Written instruction A:
From the Peter Marshall profile, list every position he held at the University of Warwick, with the year for each.
Written instruction B:
Answer these questions from the Peter Marshall profile.
(i) What award did Marshall receive, and in what year?
(ii) Who supervised his doctorate?
(iii) In what region is Ampleforth College located?
Written instruction C:
Please copy the passage of the Peter Marshall profile from "- Doctoral advisor: Susan" to "University of Warwick.".

Excerpt to read:
- Born: 26 October 1964 (age 61) Orkney, Scotland
- Awards: Wolfson History Prize (2018)

Academic background
- Education: Kirkwall Grammar School
- Alma mater: University College, Oxford
- Thesis: Attitudes of the English People to Priests and Priesthood, 1500–1553 (1990)
- Doctoral advisor: Susan Brigden

Academic work
- Discipline: History
- Sub-discipline: Early modern English history; history of Christianity; social history;
- Institutions: Ampleforth College University of Warwick
- Main interests: Reformation
- Notable works: Heretics and Believers (2017)

= Peter Marshall (historian) =

Scottish historian (born 1964)

Peter Marshall (born 26 October 1964) is a Scottish historian and academic, known for his work on the Reformation and its impact on the British Isles and Europe. He is professor of history at the University of Warwick.

==Biography==
Marshall was born on 26 October 1964 in Orkney, Scotland. He was educated at Kirkwall Grammar School, before studying at University College, Oxford. His doctoral thesis was titled Attitudes of the English People to Priests and Priesthood, 1500–1553. His doctoral supervisor was Susan Brigden.

Marshall began his career as a teacher: he was a history teacher at Ampleforth College, a Roman Catholic private school in North Yorkshire. In 1994, he joined the University of Warwick as a lecturer. He was promoted to senior lecturer in 2001, and to reader in 2004. He was appointed professor of history in 2006.

Click-target data:

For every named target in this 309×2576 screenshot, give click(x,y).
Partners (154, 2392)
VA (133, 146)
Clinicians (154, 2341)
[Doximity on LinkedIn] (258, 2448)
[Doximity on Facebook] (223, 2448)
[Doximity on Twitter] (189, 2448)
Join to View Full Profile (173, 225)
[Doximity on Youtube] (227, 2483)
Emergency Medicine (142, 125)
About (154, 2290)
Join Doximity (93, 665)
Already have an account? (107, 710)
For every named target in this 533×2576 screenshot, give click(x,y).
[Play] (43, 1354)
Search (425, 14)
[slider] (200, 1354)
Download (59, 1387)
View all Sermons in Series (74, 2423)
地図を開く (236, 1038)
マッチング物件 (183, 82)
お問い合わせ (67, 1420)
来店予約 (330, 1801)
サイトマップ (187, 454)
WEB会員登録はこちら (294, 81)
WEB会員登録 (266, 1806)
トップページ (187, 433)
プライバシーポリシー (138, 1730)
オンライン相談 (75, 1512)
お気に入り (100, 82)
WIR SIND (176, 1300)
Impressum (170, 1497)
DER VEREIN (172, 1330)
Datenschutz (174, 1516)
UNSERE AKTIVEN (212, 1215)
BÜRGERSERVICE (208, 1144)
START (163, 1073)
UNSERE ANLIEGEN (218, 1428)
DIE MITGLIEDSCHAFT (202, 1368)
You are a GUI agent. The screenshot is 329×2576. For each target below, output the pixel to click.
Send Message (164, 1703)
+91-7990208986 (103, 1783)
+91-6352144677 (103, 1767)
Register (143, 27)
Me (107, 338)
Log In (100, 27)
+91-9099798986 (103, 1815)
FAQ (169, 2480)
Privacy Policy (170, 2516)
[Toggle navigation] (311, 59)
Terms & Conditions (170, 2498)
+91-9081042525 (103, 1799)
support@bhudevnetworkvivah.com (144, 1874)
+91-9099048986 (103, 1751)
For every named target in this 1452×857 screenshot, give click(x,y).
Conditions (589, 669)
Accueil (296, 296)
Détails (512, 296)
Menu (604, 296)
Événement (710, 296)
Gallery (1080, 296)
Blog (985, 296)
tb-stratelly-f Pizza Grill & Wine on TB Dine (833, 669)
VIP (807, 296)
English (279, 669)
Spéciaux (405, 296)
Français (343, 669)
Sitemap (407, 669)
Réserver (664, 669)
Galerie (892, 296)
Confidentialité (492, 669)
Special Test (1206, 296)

Written response A:
Lecturer (1994)
Senior lecturer (2001)
Reader (2004)
Professor of history (2006)

Written response B:
(i) The Wolfson History Prize, in 2018.
(ii) Susan Brigden.
(iii) North Yorkshire.

Written response C:
- Doctoral advisor: Susan Brigden

Academic work
- Discipline: History
- Sub-discipline: Early modern English history; history of Christianity; social history;
- Institutions: Ampleforth College University of Warwick
- Main interests: Reformation
- Notable works: Heretics and Believers (2017)

= Peter Marshall (historian) =

Scottish historian (born 1964)

Peter Marshall (born 26 October 1964) is a Scottish historian and academic, known for his work on the Reformation and its impact on the British Isles and Europe. He is professor of history at the University of Warwick.